Fitch Solutions, research arm of ratings agency, Fitch, has projected modest gains for the Ghana cedi against the dollar in the coming months.
The local currency came under severe pressure in the first three months of 2022, making it the worst performing currency on the African continent during the period.
But the recent monetary policy actions by the Bank of Ghana and fiscal measures from the Finance Ministry appears to be yielding results.
The Monetary Policy Committee of the Bank of Ghana increased the policy rate – the rate at which it lends to commercial banks – by 2.5% per cent to 17% in March 2022, the first time since November 2018.
The Central Bank also announced measures for commercial banks including increased cash reserve to 12%, whilst the Capital Conservation Buffer was also reset to the pre-pandemic level of 3% making the Capital Adequacy Ratio a total of 13%.
The Finance Ministry also announced fiscal measures to restore confidence in the economy. They included additional 10% cut in discretionary spending, 50% cut in fuel coupon allocations for all political appointees and heads of government institutions, moratorium on the purchase of imported vehicles for the rest of the year and moratorium on all foreign travels, except pre-approved critical/statutory travels.

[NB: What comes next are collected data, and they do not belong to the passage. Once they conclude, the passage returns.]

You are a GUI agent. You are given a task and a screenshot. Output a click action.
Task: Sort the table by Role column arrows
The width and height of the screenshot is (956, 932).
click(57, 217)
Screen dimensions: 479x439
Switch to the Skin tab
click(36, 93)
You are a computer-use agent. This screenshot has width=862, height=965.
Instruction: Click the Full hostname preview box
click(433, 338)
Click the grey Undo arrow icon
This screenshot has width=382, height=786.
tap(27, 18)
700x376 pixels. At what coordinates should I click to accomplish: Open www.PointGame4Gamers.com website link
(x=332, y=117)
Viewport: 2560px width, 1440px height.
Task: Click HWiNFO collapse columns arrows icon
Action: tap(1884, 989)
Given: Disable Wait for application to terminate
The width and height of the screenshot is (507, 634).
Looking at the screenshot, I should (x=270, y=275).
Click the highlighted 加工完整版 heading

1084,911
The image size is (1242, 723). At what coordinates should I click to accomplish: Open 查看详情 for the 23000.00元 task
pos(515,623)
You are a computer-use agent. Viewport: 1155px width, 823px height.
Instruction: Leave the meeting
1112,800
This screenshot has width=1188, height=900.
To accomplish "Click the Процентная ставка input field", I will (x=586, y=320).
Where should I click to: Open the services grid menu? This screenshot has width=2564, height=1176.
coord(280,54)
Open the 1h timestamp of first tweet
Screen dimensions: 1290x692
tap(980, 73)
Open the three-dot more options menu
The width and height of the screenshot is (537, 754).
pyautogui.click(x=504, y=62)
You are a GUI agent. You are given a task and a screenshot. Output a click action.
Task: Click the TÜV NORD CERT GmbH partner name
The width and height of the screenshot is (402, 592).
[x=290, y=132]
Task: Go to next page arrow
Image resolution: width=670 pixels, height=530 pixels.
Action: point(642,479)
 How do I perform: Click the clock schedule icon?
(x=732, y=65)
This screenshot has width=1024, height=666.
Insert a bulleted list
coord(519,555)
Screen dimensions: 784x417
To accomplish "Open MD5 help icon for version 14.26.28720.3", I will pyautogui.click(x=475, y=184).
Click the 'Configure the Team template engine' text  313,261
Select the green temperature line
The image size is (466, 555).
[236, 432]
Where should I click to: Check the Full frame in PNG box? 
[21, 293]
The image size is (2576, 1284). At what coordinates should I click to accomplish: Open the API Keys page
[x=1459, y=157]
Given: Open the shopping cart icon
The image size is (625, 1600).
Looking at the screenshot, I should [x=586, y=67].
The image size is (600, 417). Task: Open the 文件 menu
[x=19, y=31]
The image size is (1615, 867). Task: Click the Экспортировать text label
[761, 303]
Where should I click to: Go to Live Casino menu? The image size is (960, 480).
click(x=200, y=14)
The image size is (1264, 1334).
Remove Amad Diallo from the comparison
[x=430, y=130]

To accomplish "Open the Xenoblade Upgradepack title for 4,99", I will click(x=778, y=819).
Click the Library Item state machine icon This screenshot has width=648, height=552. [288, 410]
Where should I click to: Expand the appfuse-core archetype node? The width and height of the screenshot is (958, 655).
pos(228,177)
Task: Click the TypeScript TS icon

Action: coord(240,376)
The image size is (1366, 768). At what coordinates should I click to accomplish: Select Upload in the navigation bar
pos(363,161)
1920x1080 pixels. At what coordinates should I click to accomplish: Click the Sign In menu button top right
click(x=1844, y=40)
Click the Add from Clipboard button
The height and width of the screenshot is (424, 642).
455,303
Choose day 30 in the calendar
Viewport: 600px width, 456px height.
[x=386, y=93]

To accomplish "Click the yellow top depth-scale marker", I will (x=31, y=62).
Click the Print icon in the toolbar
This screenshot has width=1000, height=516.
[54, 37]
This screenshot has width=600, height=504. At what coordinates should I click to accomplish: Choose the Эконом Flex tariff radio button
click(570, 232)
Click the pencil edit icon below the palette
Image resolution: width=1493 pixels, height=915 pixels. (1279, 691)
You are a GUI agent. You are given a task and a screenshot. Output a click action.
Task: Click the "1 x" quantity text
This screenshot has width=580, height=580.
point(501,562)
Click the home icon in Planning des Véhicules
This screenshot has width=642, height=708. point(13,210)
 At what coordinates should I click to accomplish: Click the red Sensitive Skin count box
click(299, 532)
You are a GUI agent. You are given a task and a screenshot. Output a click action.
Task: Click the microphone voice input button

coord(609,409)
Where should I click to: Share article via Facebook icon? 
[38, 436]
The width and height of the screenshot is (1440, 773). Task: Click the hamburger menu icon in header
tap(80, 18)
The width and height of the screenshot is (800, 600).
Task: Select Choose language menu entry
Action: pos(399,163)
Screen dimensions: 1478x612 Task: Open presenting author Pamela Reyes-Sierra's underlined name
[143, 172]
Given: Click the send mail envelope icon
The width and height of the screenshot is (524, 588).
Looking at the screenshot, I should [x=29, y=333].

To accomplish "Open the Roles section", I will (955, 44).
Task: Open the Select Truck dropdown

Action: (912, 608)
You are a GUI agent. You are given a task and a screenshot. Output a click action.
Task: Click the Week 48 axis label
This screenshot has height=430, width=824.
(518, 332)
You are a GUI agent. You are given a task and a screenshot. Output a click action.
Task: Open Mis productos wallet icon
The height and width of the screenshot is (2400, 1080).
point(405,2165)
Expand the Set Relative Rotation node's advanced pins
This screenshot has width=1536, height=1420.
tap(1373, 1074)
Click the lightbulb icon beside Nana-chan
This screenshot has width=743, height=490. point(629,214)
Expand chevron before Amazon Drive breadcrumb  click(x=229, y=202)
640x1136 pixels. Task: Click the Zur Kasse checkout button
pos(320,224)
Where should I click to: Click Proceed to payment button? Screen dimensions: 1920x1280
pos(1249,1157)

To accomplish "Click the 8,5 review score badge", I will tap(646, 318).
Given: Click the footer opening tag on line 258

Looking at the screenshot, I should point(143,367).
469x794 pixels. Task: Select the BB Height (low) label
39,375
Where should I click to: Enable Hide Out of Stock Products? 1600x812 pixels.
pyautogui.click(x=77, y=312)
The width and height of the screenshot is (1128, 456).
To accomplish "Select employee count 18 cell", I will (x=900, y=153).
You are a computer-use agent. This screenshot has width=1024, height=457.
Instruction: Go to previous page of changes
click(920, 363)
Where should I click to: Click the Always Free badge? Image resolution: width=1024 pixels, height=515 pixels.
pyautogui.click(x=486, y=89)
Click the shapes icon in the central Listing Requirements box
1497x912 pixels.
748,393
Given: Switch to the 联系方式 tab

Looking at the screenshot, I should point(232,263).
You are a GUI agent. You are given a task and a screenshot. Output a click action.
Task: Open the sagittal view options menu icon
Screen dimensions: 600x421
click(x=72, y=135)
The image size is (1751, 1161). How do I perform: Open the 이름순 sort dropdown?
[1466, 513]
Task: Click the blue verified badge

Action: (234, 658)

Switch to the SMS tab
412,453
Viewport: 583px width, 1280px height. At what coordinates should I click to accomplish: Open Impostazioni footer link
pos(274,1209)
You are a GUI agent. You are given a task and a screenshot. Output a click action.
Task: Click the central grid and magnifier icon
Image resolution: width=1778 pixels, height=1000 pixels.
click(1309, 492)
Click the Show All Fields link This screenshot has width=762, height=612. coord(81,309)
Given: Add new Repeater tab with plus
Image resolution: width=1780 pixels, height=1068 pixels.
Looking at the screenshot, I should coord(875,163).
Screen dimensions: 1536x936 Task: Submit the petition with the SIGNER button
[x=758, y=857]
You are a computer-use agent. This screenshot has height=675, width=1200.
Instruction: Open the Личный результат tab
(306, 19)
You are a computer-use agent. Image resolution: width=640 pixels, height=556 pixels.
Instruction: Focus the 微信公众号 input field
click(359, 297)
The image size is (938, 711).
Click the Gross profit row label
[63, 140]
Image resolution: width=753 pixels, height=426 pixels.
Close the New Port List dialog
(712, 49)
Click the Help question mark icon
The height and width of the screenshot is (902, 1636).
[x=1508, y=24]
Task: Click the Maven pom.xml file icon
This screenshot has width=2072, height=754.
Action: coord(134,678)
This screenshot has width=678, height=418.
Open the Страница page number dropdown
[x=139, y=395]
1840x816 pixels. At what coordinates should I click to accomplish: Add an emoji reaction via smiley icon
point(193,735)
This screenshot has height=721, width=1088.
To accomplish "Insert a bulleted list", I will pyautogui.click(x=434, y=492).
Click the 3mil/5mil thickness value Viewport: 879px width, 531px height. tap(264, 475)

Speaking to Joy Business, Analyst with the Sub Sahara African Department at Fitch Solutions, Ben Weaver said the outlook of the cedi is promising.
“Our outlook for the cedi, I think we’ve seen quite a lot of weakening in the first few months of this year. But we expect modest appreciation to kind of continue in the coming months and to the end of the year as much of the weakening has already happened.”
“But this will of course increase inflationary pressures. But we don’t expect inflation to accelerate too much high the way it is”, he explained.
He further said that “Ghana’s inflation rate accelerated quite aggressively and this is due to rising gold price due to the weakening of the cedi”.
The local currency is currently going for ¢7.45 to the dollar on the forex market.
Its year-to-date depreciation to the American ‘greenback’ is about 15.56%.